As part of my internship I was also required to visit clients at the Polunsky Unit, Texas’ death row, to give them updates on their cases, have them sign documentation and chat to them. Having spent a few weeks poring over case files detailing murders and others detailing the litanies of abuse experienced by the perpetrators of those murders, I found it difficult to reconcile feelings of sympathy for my clients with the horror I felt at their crimes. This difficulty was heightened when I visited death row. The clients became humanised, despite being chained and caged like animals and only visible from behind a glass screen. They were not defined by the worst thing they had ever done. They were sports fans, religious fanatics, fathers, husbands, friends. One of their fellow inmates was scheduled for execution the week I visited them and the ghost of their inevitable fate lurked in the eyes of every one of them. They were frightening and frightened, dangerous and vulnerable, criminals and men.
Since 1976, when the death penalty was reintroduced after a four-year moratorium, the state of Texas has executed 464 people, over four times more than any other State. Systemic flaws in the justice system ensure that mostly poor, black men are sentenced to death and procedural rules and a pro-capital punishment judiciary make the appeals process burdensome and very rarely successful. There are serious questions about the justice of the system and this is unacceptable when the penalty is the ultimate and irreversible one.
My studies of Criminology, Sentencing and the Penal System at Cambridge gave me my first insight into the reality of criminality and the criminal justice system and it fascinated me much more than I had anticipated. After completing work experience in a high security prison in the Christmas holiday of my final year I was hooked and decided to apply for the TDS internship. It was a very demanding summer, both intellectually and emotionally, and I will never forget the men I worked for, following their cases until the end, whatever the end might be for them. My time in Texas reinforced my belief in the importance of public interest legal work and encouraged me to take the career path I now intend to follow. It also made me value the legal aid system as it exists in the UK, which ensures that all defendants have access to competent legal advice even if they cannot pay for it themselves.
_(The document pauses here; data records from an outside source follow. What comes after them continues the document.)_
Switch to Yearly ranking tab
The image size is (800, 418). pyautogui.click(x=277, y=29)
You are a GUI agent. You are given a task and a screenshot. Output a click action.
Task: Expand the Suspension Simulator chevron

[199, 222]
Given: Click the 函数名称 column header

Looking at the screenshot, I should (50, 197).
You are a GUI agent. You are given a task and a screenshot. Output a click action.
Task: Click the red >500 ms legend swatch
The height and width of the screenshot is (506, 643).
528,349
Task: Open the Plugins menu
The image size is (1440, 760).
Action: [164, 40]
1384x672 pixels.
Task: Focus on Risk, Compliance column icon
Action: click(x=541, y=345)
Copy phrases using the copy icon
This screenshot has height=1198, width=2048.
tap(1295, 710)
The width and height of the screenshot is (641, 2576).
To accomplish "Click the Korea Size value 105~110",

A dismantling of this system would inevitably lead to injustices, with poor defendants receiving substandard legal advice and suffering the consequences in their criminal records and sentencing.
I am currently completing an LLM in Human Rights Law at Queen’s University Belfast and am interning at a criminal law solicitors firm. I hope to focus my Masters dissertation on the human rights of incarcerated people and intend to complete the BPTC – the Bar Professional Training Course – next year and become a barrister, specializing in criminal work and judicial review. My studies at Cambridge and the TDS internship have undoubtedly shaped my decision to take this course. Sometimes the focus at Cambridge can seem to be to send law graduates to big City law firms to work in corporate law and earn a lot of money. My experiences illustrate that the opportunities and support are there for those who wish to take a different path and that such a path is equally worthwhile.